* [TASK DIRECTIONS] Everything in the listing except the pictures should be written out exactly.

___ RECORDS TO USE

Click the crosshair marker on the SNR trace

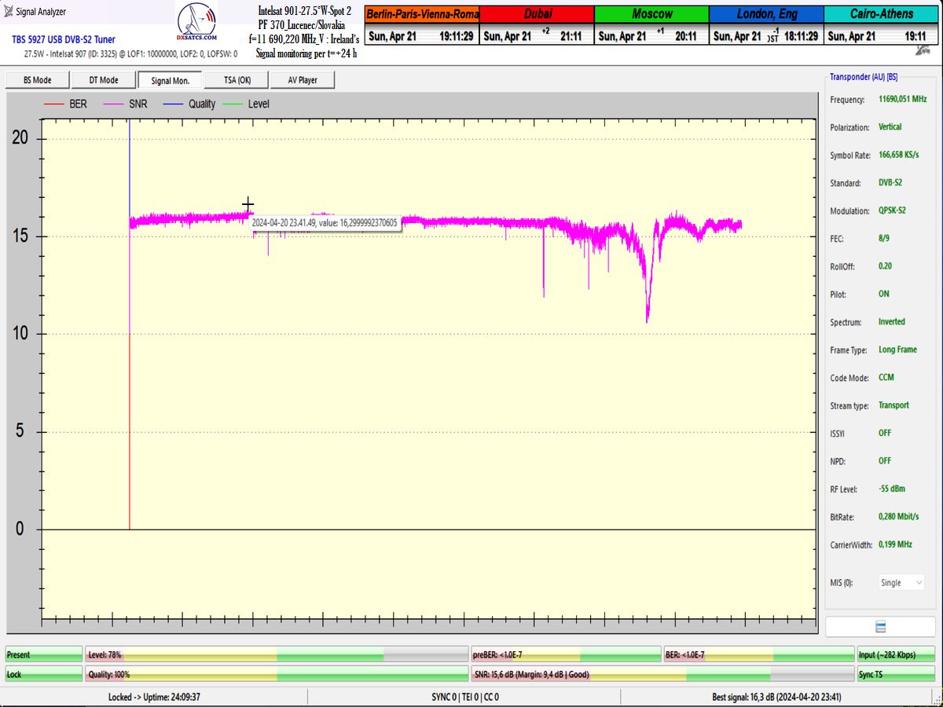[x=248, y=205]
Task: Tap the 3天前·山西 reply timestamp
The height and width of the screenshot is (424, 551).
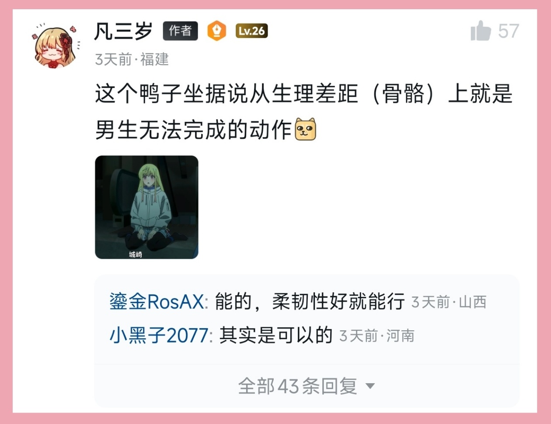Action: [x=449, y=302]
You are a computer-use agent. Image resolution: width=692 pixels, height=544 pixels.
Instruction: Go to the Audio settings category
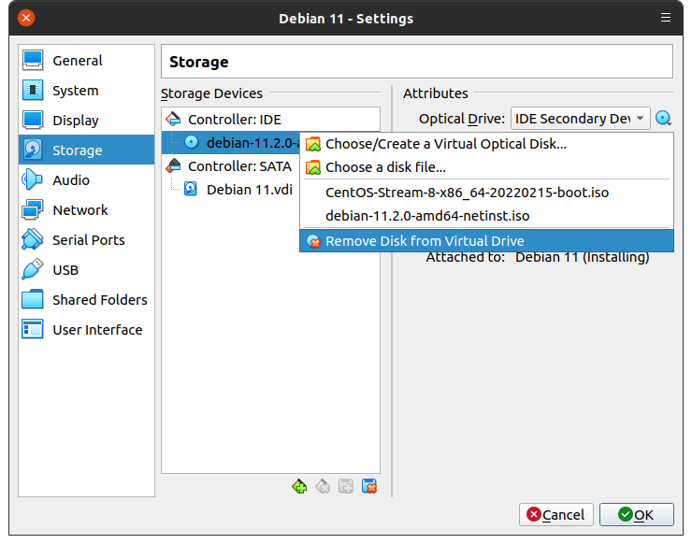(71, 180)
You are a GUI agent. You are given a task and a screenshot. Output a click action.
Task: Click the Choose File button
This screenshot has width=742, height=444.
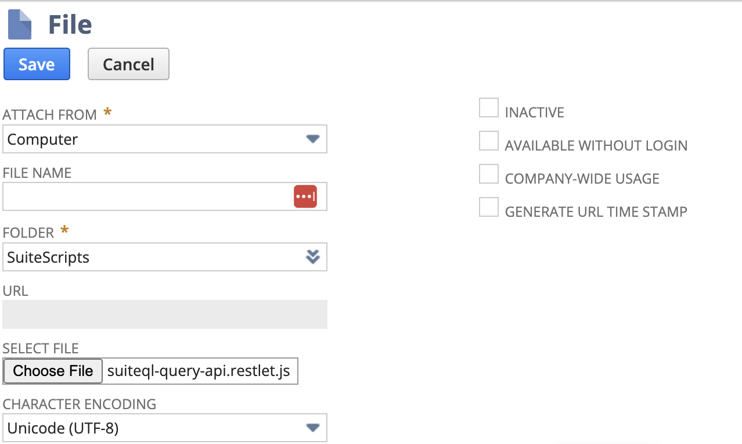pyautogui.click(x=53, y=371)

______

* [TASK OUTPUT]
Click the crosshair marker on the SNR trace

[x=248, y=205]
Task: Tap the 3天前·山西 reply timestamp
The height and width of the screenshot is (424, 551).
Action: [x=449, y=302]
You are a computer-use agent. Image resolution: width=692 pixels, height=544 pixels.
Instruction: Go to the Audio settings category
(71, 180)
You are a GUI agent. You are given a task and a screenshot. Output a click action.
Task: Click the Choose File button
This screenshot has width=742, height=444.
pyautogui.click(x=53, y=371)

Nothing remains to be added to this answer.